Mismatch distributions for two mtDNA markers: mitochondrial control region (left) and Cytochrome Oxidase subunit 1 (right), from a combined data set of N. hexacanthus and N. caesius individuals. Number of individuals in the analysis (n), Fu's FS test of selective neutrality and population expansion, evolutionary expansion age in mutational units (τ), effective population size before (θ0) and after (θ1) population expansion. Substitution rate per site per generation (μ) and mean expansion time in units of Myr. Note that the range in expansion age corresponds to the range of substitution rate.

Coalescent simulations in beast yielded smooth, unimodal posterior distributions and effective sample sizes were ample (> 900). The tree model root height for the analyses had a mean of 0.977 Myr and the 95% posterior density limits for the parameter were 0.013–2.2 Myr. The mean clock-rate was 0.67% per lineage per Myr, which equates to 1.34% divergence per Myr, or μ = 2.88 × 10−7, given a generation time of 21.5 years. The lower and upper 95% posterior density limits for the clock-rate parameter were 0.18 and 1.5% per lineage per Myr. These results should be interpreted cautiously, however, because the priors imposed on the rate parameter are based on unrelated taxa. Runs that included only N. hexacanthus samples differed little from the mixed species data set.

The extended Bayesian skyline plot indicated positive growth throughout the combined species history of N. hexacanthus and N. caesius (Fig. 7). The approximated substitution rate for the EnolN marker was 0.096% per lineage per million years. The analysis detected at least one major demographic population size change, which, upon visual inspection of the plot, appears to have occurred between 100 000 and 150 000 bp. However, only two molecular markers do not afford much resolution in this regard (Heled & Drummond, 2008).

Figure 7.

Linear, non-parametric, multi-locus extended Bayesian skyline plot constructed from mitochondrial COI and nuclear EnolN from a mixed data set of 72 Naso hexacanthus and 26 Naso caesius individuals. The thick black line represents the median population size estimate through time. The thin black and grey lines are the upper and lower 95% high posterior density limits, respectively. The X-axis is time, in Myr. The Y-axis is the log effective population size multiplied by generation time, in the same units as the X-axis.

Discussion

Phylogeography of Naso hexacanthus

Under most circumstances, differences in the spatial distribution of genetic polymorphisms can be used to delineate populations of organisms with independent evolutionary trajectories. When spatial genetic structure is strong and unambiguous it indicates that gene flow between populations is limited, presently and in the immediate evolutionary past (Avise, 2000). Even formerly isolated populations that have recently come into secondary contact resist admixture through a process called genetic embolism (Bialozyt et al., 2006; Excoffier et al., 2009; Fayard et al., 2009), which is not overcome for a long time unless gene flow is high. Therefore, a pattern of spatial genetic structure generally precludes high gene flow between populations.
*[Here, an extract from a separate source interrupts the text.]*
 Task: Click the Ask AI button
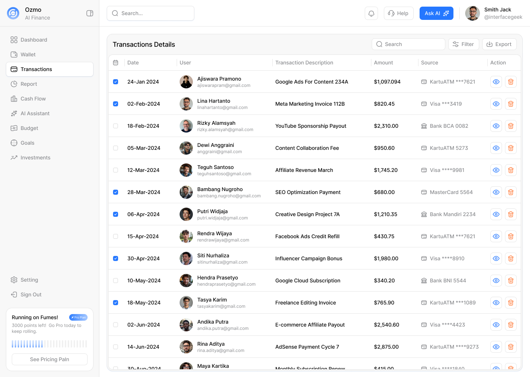[436, 13]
In contrast to positive spatial genetic structuring, a lack of spatial population genetic structure is much more difficult to interpret. Genetic homogeneity could indicate high gene flow, or that sufficient time has not passed for genetic drift to differentiate independent populations. The situation is further complicated when effective population sizes are large and genetic diversity is high, as is the case with many marine taxa (Palumbi, 2003; Hedgecock et al., 2007; Hellberg, 2007, 2009). Both large effective population size and high genetic diversity make it difficult to sample enough of the natural genetic variation to detect population structure if it exists.
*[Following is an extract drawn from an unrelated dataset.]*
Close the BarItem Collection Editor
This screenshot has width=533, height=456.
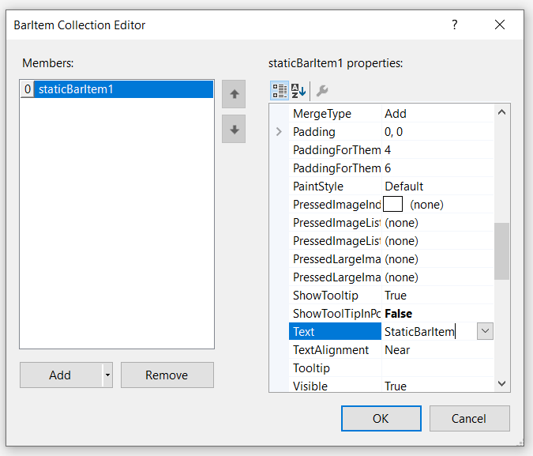[499, 25]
Because population genetic data sets that lack spatially defined structures are considered equivocal, studies of widespread marine organisms that do not show clear-cut population genetic boundaries are often treated as inconclusive (Carpenter et al., 2011; Marko & Hart, 2011) and perhaps rightfully so. Nevertheless, the results of this study argue that long-term panmixia in cosmopolitan marine fish is a possibility that should be taken seriously. Like other members of the genus, N. hexacanthus lacked population structure at all spatial scales (Klanten et al., 2007; Horne et al., 2008) in all markers surveyed with only a few exceptions (Tables 3 and 4), which, either do not seem sensible in the context of all other comparisons or could be due to small sample sizes. It has been the experience of the authors that increasing the sample size of molecular data sets in other Naso species, reduces the amount of structure detected (J. B. Horne, unpublished data). Also, measures of absolute diversity (h and π), which take longer to reach equilibrium than fixation indices (Pannell & Charlesworth, 2000), were homogenous across the species range (Table 2). Moreover, attempts to reject a model of panmixia across the Indo-Pacific in this taxon failed. Model-based phylogeography explicitly accounts for stochasticity in the coalescent genealogy and does not suffer from artifactual results, caused by large effective population size, high genetic variation and is robust at sample sizes well within the collection efforts of this study.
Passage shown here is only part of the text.